Day 3 at Eyeo had another intriguing assortment of speakers and topics to learn from, as well as the final planned night at Nye’s prior to its August closing. Starting the day in the McGuire Theater was Allison Parrish, who delivered an intriguing talk on words and semantic tools. This is an area of interest for me, specifically in striving to visualize word connections and context, so there was much to like about the talk. Parrish has put together several interesting Twitterbots, including the Power Vocab Tweet, Library of Emoji, and Deep Question Bot, all of which I am adding to my following list. Often silly yet clever use of semantics in the Twitter space.

Next up was Ingrid Burrington, who posed some challenging questions about the scope and invasiveness of fiber optic paths and other high tech connectivity infrastructure.

The afternoon session began with one of my favorite presentations of the festival, delivered by Ben Vershbow and Mauricio Giraldo from the NYPL Labs team. NYPL stands for New York Public Library, filled with incredible resources that Vershbow and Giraldo shared. Funny, engaging, and informative, attendees were taken through some of the great work going on at the library, including the oldnyc.org project which maps historical photos, and the community sourcing of Building Inspector, with it’s classic motto – Kill Time. Make History. Great work, fantastic talk.

Next up, Harlo Holmes talked about a few of her projects and interests, with a focus on security tools that protect users from surveillance and intrusion.

To finish the day, Ramsey Nasser presented a splendid talk on coding that was so much more than that. He talked about the need to expand the world of coding to encompass more than the traditional English-only, left to right text that underpins virtually all coding frameworks and languages. Nasser was very entertaining while driving home an important message about the need to make revolutionary changes if we are to maximize the potential for coding.

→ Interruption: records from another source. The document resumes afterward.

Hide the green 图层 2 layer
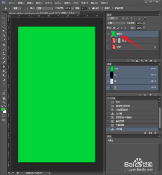Viewport: 162px width, 175px height. (108, 34)
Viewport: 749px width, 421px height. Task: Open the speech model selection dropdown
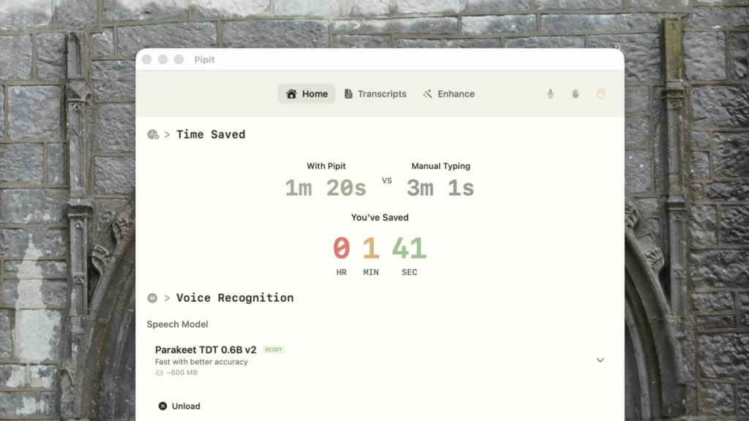point(600,360)
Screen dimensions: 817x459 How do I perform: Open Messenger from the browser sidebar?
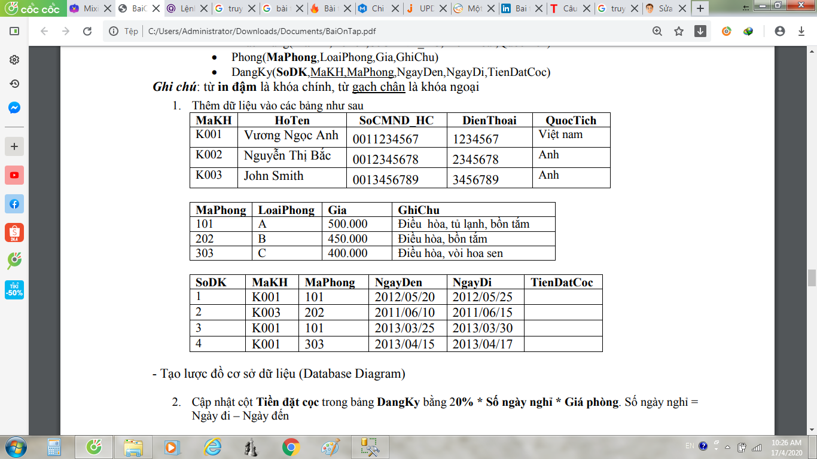click(x=14, y=108)
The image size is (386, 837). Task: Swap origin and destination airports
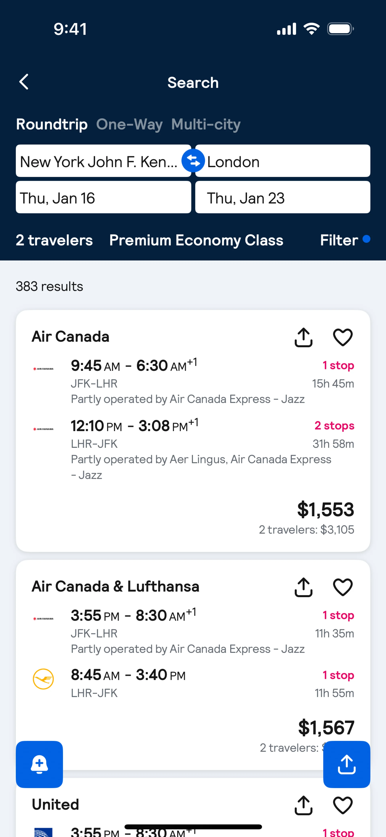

Another great set of daytime talks, and now there was to be some downtime before heading to dinner and the evening gathering at Nye’s. At least that was the original plan, until the great folks at M|I|C/A (Maryland Institute College of Art) announced a happy hour at The Third Bird, just across Loring Park. Not wanting to disappoint a generous sponsor, I joined dozens of others for a couple beers before making the 1.5 mile walk back to the hotel in a steady rain. One must be able to make sacrifices!

Dinner was planned for Pizza Nea, a spot I visited during the 2012 Eyeo Festival, for one of their excellent thin crust pies. Expecting a slim crowd on a rainy Wednesday at 8:00, I was surprised to find a nearly full restaurant. Taking a seat at the bar adjacent to the pizza making area, I was informed that I just missed perhaps their busiest Wednesday in memory. Why? Unbeknownst to me, the Rolling Stones were playing at the nearby University of Minnesota football stadium that evening, which presumably filled all the restaurants in the neighborhood prior to the show.

Finally, I made the two block walk to Nye’s, joining dozens of other Eyeoans for beer, booze, and piano bar frivolity, with Jer Thorpe in particularly good voice for his annual rendition of Neil Diamond’s Sweet Caroline. Where else but Eyeo!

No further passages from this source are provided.